Hal itu dikatakan AKBP Darman Kapolres Sumenep, bahwa terjadinya kekisruhan antara petugas dan massa aksi lantaran ada pelemparan batu yang dilakukan oleh massa aksi hingga dari situlah petugas bereaksi.
Darman juga membenarkan bahwa ada sejumlah massa aksi atau mahasiswa yang diamankan petugas karena melakukan pelemparan batu.
“Mereka tadi melempar batu. Batu berseliweran tadi. Sehingga kami amankan,” jelas Kapolres Sumenep.
Sementara itu, Maskiyatun Ketua DPC GMNI Sumenep membantah, bahwa pelemparan batu tersebut berawal dari massa aksi, bahkan menurutnya info yang beredar bahwa provokasi itu berwal dari massa aksi tidaklah benar dan Hoax.

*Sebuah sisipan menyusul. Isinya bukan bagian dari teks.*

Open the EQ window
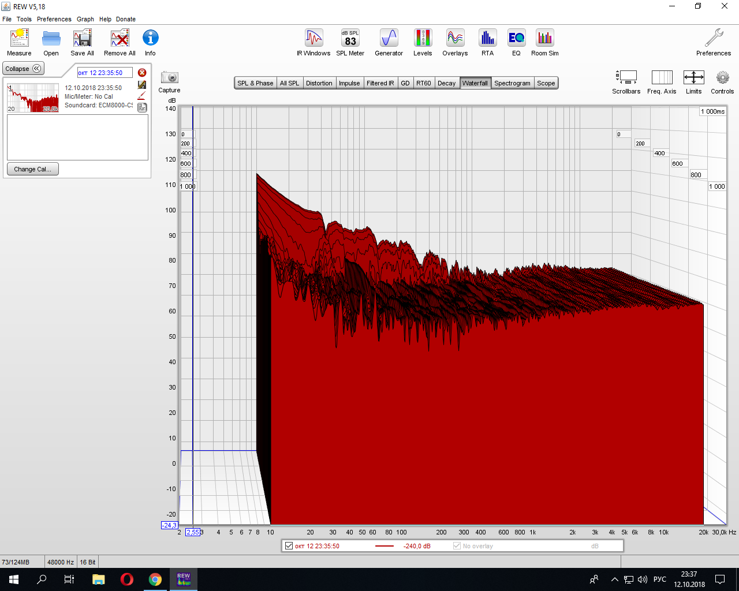 pos(516,39)
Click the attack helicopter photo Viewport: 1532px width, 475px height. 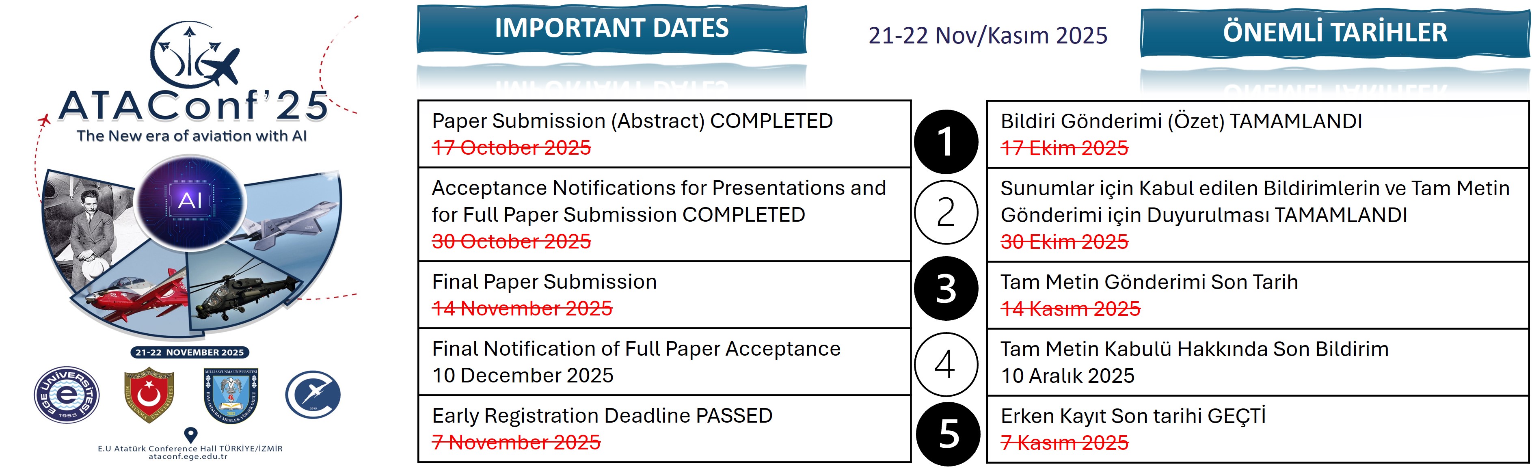(x=244, y=291)
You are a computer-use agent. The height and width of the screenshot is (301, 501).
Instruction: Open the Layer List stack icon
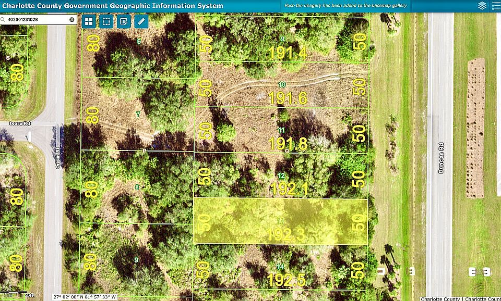[x=482, y=6]
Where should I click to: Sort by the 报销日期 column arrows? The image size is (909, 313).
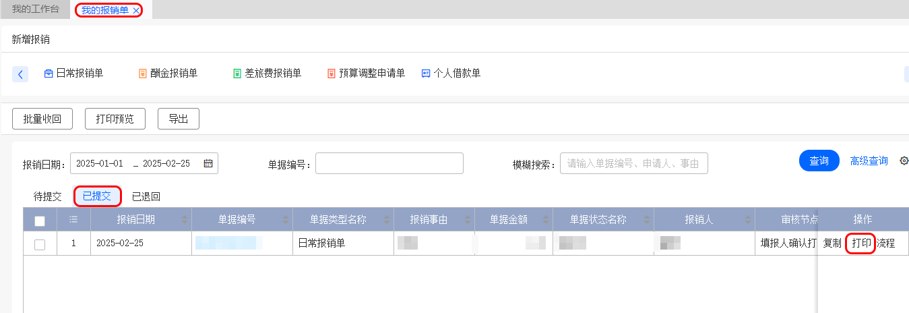coord(185,219)
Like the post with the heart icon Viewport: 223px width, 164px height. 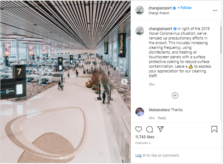click(139, 129)
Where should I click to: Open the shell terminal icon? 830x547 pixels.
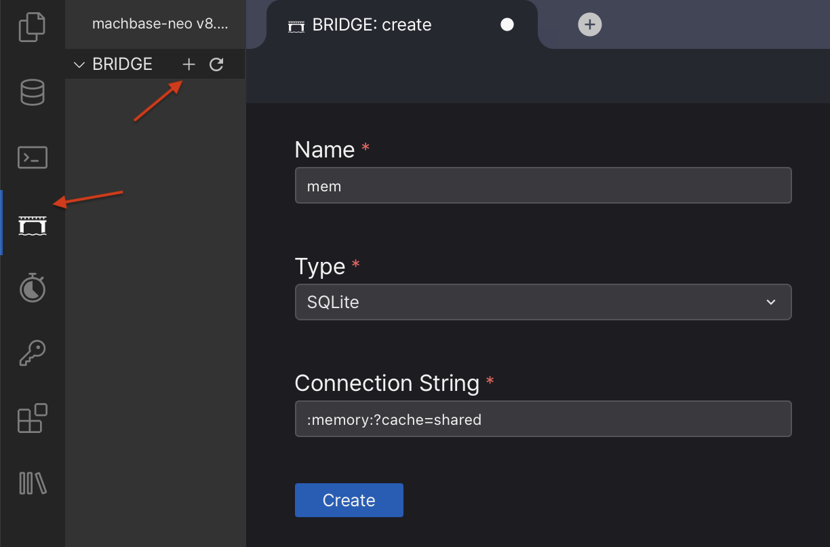point(32,157)
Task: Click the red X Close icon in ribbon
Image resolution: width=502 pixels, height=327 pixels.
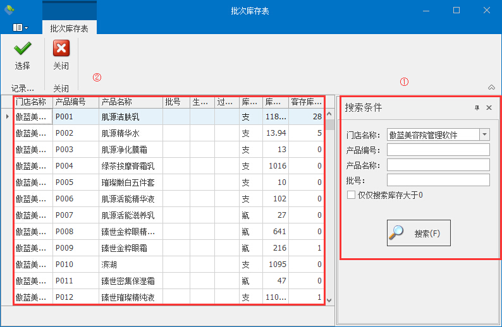Action: [61, 49]
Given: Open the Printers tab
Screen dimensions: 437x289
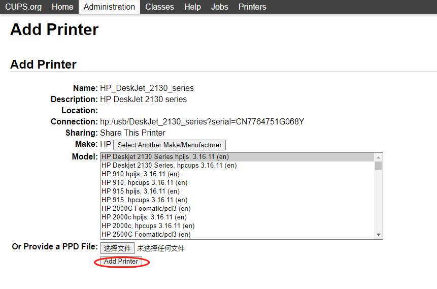Looking at the screenshot, I should (x=252, y=7).
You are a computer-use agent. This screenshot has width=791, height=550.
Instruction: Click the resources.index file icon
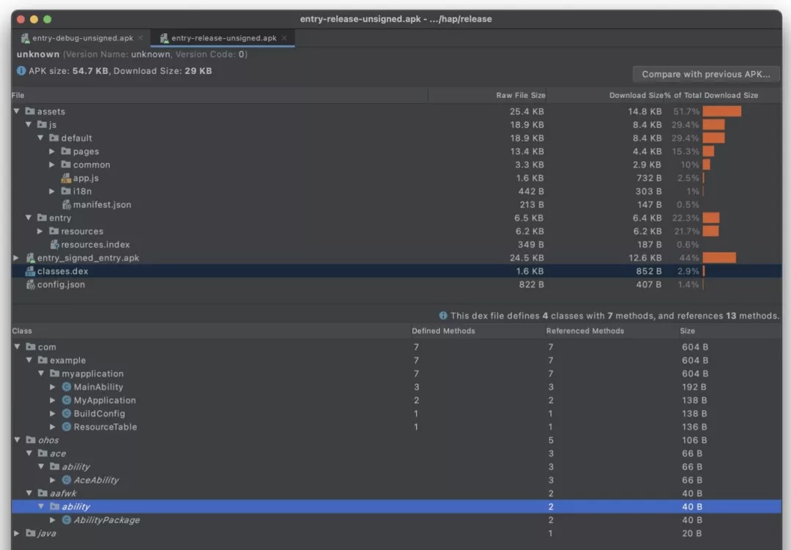point(54,245)
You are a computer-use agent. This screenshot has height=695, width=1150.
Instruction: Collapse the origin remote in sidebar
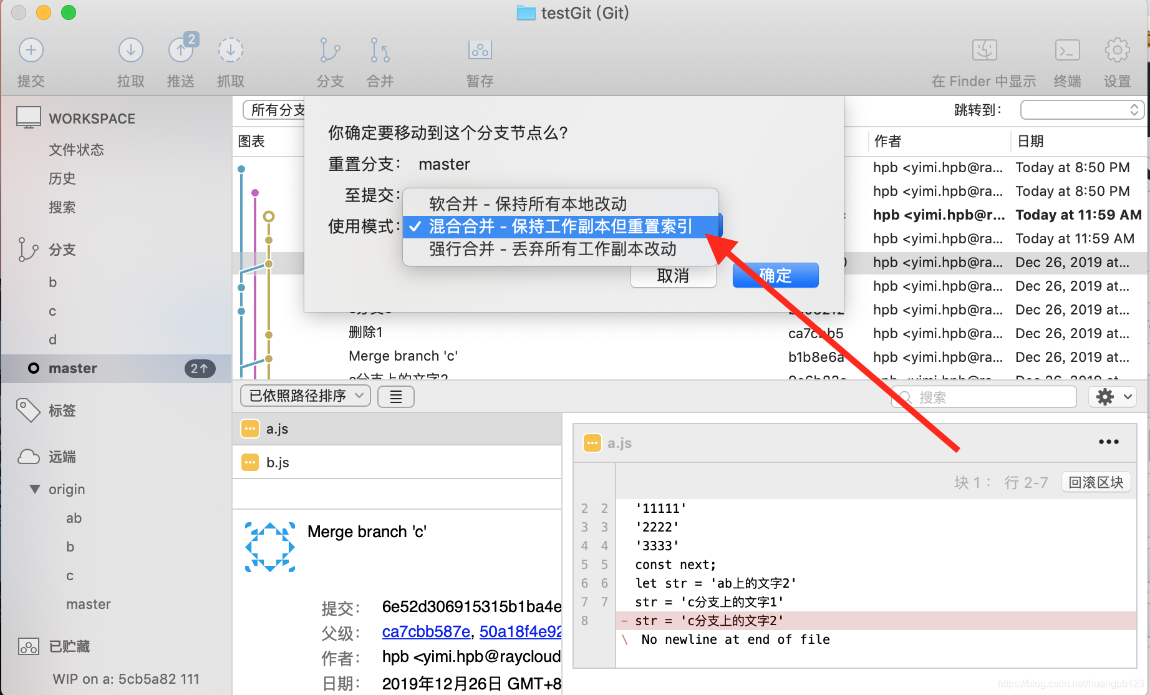pos(36,489)
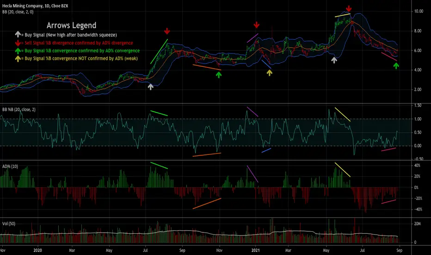Click the yellow weak-buy arrow on the price chart
This screenshot has height=255, width=431.
(270, 72)
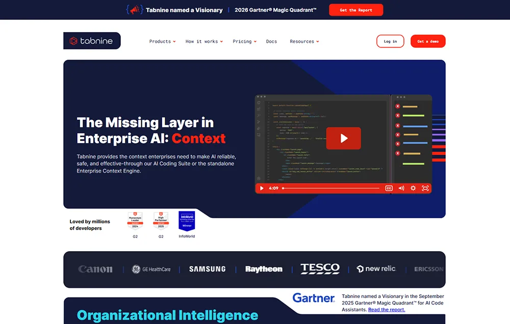The height and width of the screenshot is (324, 510).
Task: Enter fullscreen mode on the video
Action: (x=425, y=188)
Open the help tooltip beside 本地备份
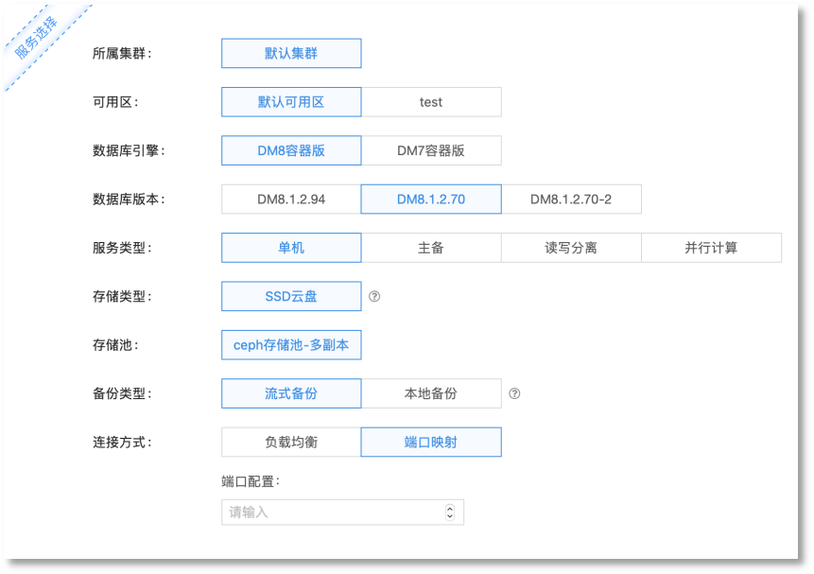Screen dimensions: 814x574 pyautogui.click(x=514, y=393)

“Terkait dengan represi yang dilakukan pihak kepolisian, dari info yang beredar itu diawali provokasi dari massa aksi itu adalah hoax dan tidak lah benar,” tegasnya saat memberikan keterangan press sesaat setelah aksi.
Bahkan dirinya mengaku, memiliki video orang yang melempar batu kepihak kepolisian tersebut dengan ciri memakai sarung, baju putih dan menggunakan helm, dan itu bukanlah massa aksi dari GMNI dan PMII.
“Kami punyak video nya yang melempar kepihak kepolisian bukanlah dari massa aksi, ada penyusup dia pakek sarung baju putih dan memakai helm bukan massa aksi, dan bukan bagian dari kami,” lanjutnya
Selain itu akibat dari kericuhan, disampaikan Maskiyatun ada beberapa massa aksi yang diamankan pihak kepolisian di dua tempat yaitu, Polsek Kota dan Polres, namun yang di Polsek Kota sudah berhasil keluar atas perjuangan massa.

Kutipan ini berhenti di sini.